Using the information:
1. Answer these questions using the OpenGL rendering text.
(a) Which key quits the application?
(b) Which two files were added for the shaders?
(c) How many entries per atom does the atoms array hold?
2. Reproduce a passage of the OpenGL rendering text without any change, starting at the words "The most interesting" and ending after the words "it is constant)".

Here keyboard processing is simple, I quit the application (a bit brutally) after hitting the ESC key. On resize event I pass to OpenGL new window size and specify that our projection is still orthogonal and we must map the bi-unit square [-1,1]x[-1,1] onto the screen.

The most interesting part is inside our render_scene() callback:

• first we clear our frame- and z-buffers
• next we clear our ModelView matrix and load inside the camera position (here it is constant)
• set the red color
• draw the teapot
• swap the framebuffers

Finally we should get the following picture:

GLSL helloworld

Here you can find source code of the simplest use of shaders. Github is really handy to see the changes between versions, compare what was actually changed.

The image we should get is the following one:

What were the changes? First, I added two new files: frag_shader.glsl and vert_shader.glsl, written not in C++, but in GLSL. Those are our shaders, that we feed to the GPU. In main.cpp we added necessary wrapping code telling the GPU to use these shaders.

More precisely, I created prog_hdlr handler and linked the source code of shaders: first we read the text files, then we compile it on-the-fly and then link to the program handler.

Drawing a "molecule" with standard OpenGL means

So, we know how to create an OpenGL context and how to link shaders. Let us put it aside for a while and draw 10000 of random spheres. I want to have our source code as simple as possible, so I would not load an actual molecule, even if (ascii) .pdb format is really simple. Then the task is formulated as follows: let us draw a lot of random spheres of random color.

Here is a commit drawing the spheres without using shaders, it calls glutSolidSphere().

Do not forget to check the changes. I added atoms array with seven entries per atom: its center, radius and RGB color.

Here is the image we should get in this way:

This image gives me a headache. An intersection between two spheres in a circle, and here we have anything but circular intersections. It is the consequence of triangulated spheres: we drew our "spheres" with 16 parallels and meridians (about 500 triangles per sphere). Besides the bad rendering quality a question of computational cost arises: if we want to draw ten millions of atoms, we will need to send 5 billions of triangles and it creates a bottleneck in the bus transfer.

Can shaders help us?

Yes, they can. Shaders can be used for other things than simple lighting tasks. I want to minimize data transfer between GPU and CPU, so I will send one vertex per sphere to draw.

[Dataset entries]
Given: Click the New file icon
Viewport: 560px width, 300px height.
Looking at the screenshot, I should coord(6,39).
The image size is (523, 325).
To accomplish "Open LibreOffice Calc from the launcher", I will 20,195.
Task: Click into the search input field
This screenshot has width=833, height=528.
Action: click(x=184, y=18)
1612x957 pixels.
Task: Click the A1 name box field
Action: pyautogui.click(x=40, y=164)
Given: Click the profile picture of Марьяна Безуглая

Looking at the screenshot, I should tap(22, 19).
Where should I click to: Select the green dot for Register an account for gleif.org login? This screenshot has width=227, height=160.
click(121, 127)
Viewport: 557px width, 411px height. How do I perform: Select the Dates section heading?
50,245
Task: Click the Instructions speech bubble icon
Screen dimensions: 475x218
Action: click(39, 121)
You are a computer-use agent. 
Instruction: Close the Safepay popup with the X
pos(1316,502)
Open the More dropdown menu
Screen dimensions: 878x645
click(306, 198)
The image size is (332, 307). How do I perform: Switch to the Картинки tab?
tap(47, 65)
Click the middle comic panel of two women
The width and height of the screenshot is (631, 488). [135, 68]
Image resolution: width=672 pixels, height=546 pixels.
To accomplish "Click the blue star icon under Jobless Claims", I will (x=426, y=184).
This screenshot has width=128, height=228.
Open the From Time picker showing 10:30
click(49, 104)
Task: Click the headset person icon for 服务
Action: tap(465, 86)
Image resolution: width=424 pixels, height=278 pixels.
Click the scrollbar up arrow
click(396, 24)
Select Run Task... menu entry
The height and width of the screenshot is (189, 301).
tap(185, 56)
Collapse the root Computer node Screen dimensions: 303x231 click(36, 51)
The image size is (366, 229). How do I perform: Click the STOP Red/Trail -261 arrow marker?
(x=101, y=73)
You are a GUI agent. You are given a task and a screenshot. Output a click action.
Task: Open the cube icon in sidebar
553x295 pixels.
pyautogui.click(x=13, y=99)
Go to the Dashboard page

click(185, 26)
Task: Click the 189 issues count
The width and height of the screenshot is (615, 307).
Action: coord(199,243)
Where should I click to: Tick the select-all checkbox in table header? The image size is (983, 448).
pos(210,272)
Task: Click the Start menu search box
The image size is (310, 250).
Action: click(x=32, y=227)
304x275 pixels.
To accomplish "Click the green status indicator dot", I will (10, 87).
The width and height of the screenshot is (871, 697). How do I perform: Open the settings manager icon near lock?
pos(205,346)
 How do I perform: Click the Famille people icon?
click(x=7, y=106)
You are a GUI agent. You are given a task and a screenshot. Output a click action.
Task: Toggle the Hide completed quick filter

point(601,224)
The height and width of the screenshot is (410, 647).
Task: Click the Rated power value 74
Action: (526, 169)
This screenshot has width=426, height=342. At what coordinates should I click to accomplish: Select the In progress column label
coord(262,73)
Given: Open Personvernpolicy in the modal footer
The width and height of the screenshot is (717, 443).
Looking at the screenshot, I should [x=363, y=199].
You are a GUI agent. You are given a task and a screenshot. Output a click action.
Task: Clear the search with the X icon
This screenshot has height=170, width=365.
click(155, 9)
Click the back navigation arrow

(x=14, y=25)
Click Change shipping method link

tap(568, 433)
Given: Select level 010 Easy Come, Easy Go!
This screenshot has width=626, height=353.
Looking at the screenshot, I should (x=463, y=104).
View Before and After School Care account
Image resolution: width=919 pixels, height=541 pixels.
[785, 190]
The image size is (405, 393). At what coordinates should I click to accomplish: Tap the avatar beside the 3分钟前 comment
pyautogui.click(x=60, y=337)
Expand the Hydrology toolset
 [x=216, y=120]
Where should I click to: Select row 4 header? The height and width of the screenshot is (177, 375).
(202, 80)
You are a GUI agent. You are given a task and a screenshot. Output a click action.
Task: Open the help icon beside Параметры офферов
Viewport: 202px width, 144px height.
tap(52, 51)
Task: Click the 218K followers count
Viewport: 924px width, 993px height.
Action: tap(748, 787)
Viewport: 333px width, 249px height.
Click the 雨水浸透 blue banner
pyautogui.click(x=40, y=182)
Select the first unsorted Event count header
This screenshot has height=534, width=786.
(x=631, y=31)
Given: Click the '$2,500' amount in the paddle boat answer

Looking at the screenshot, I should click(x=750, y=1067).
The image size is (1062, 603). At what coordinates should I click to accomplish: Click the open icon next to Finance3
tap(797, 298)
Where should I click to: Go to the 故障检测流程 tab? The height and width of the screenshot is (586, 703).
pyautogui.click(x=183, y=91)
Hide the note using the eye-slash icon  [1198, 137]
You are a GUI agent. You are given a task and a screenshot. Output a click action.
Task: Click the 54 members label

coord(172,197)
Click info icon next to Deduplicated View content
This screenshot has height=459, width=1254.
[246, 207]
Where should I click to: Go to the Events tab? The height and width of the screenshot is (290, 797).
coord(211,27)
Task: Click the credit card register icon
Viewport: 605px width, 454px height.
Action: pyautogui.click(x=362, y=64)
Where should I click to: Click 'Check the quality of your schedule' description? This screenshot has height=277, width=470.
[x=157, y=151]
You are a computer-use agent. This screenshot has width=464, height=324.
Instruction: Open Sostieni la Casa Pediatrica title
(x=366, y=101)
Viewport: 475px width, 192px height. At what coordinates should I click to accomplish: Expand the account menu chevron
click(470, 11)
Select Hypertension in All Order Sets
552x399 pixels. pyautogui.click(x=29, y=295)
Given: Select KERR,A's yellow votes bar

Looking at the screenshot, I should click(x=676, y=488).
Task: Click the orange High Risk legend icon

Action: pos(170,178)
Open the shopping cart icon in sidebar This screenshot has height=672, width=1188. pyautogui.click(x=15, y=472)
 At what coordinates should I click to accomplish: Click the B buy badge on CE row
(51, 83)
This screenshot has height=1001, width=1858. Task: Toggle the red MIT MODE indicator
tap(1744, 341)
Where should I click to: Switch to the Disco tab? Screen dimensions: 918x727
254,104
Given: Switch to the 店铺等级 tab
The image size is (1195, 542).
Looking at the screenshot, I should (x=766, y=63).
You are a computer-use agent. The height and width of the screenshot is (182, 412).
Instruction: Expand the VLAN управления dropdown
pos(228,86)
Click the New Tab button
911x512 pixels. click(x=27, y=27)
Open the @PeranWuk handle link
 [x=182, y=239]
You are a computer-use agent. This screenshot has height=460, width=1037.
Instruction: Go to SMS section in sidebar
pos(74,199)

Your written answers:
1.
(a) The ESC key.
(b) frag_shader.glsl and vert_shader.glsl.
(c) Seven.

2.
The most interesting part is inside our render_scene() callback:

• first we clear our frame- and z-buffers
• next we clear our ModelView matrix and load inside the camera position (here it is constant)